Clause 3
Mental Health Bill [Lords]
4:45 pm

Rosie Winterton (Minister of State (Health Services), Department of Health; Doncaster Central, Labour)
I hope that as I go through the arguments I might be able to address some of those points. I understand what the hon. Gentleman is saying. If we want to guard against something happening in future, where clinicians suddenly wanted to lock people up because of their political beliefs, for example, we can say that that is an issue. However, being realistic, we have to say what such exclusions are meant to do. They are meant to be exclusions from provisions dealing with mental disorder, but as I said, the items are not considered mental disorders in the first place. As I said, the exclusions are unnecessary.

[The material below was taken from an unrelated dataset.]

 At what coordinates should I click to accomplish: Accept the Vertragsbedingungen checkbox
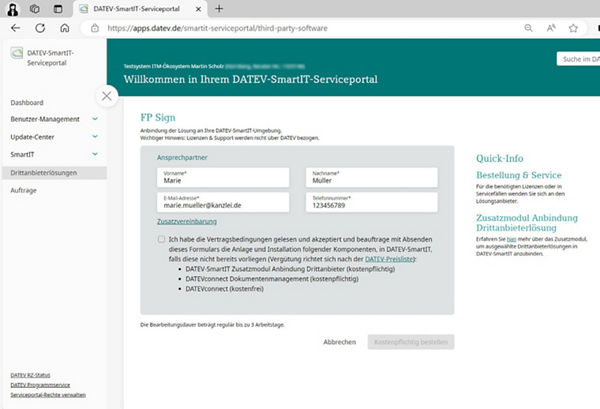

If somebody felt that they had been detained and given compulsory treatment because of their political beliefs, they would first have to get two doctors to sign up to the fact that they had a mental disorder. They would then be able to appeal to the mental health review tribunal and say, “I have been detained because these two doctors think that my belief in x, y or z is a mental disorder, but in my view it is not.” Even in the first appeal process that a patient would go through, we have built in safeguards in order to give a personthe ability to appeal if the basic criteria on which compulsion works have not been fulfilled. Somebody can say, “I do not have a mental disorder; therefore it is extraordinary that I have been detained simply because of my particular political or religious belief”. On the other side, having said why our safeguards make such exclusion unnecessary, there is immense potential to create confusion about the operation of the legislation and therefore to prevent people from getting the treatment that they need. It is not an enormous risk, yet it is there; we cannot avoid talking about that possibility.
It is also important to recognise that we particularly need to look at whether the amendments that have come from the other place contribute anything in making the Bill more effective in usage for clinicians. I understand that the Royal College of Psychiatrists has argued that it will make psychiatrists think twice. Well, I would have hoped that they were thinking twice in the beginning and that the approach was not, “Well, let’s really think this through” after the event. We have always said that psychiatrists should examine whether they are judging somebody else from their particular cultural stance; they should make sure that they understand them. If they do not agree with someone, it does not mean that that person is mentally disordered. That should be part of best clinical practice. We should not be using legislation to say to people that they must think about someone’s cultural beliefs, when that should be part of how they work.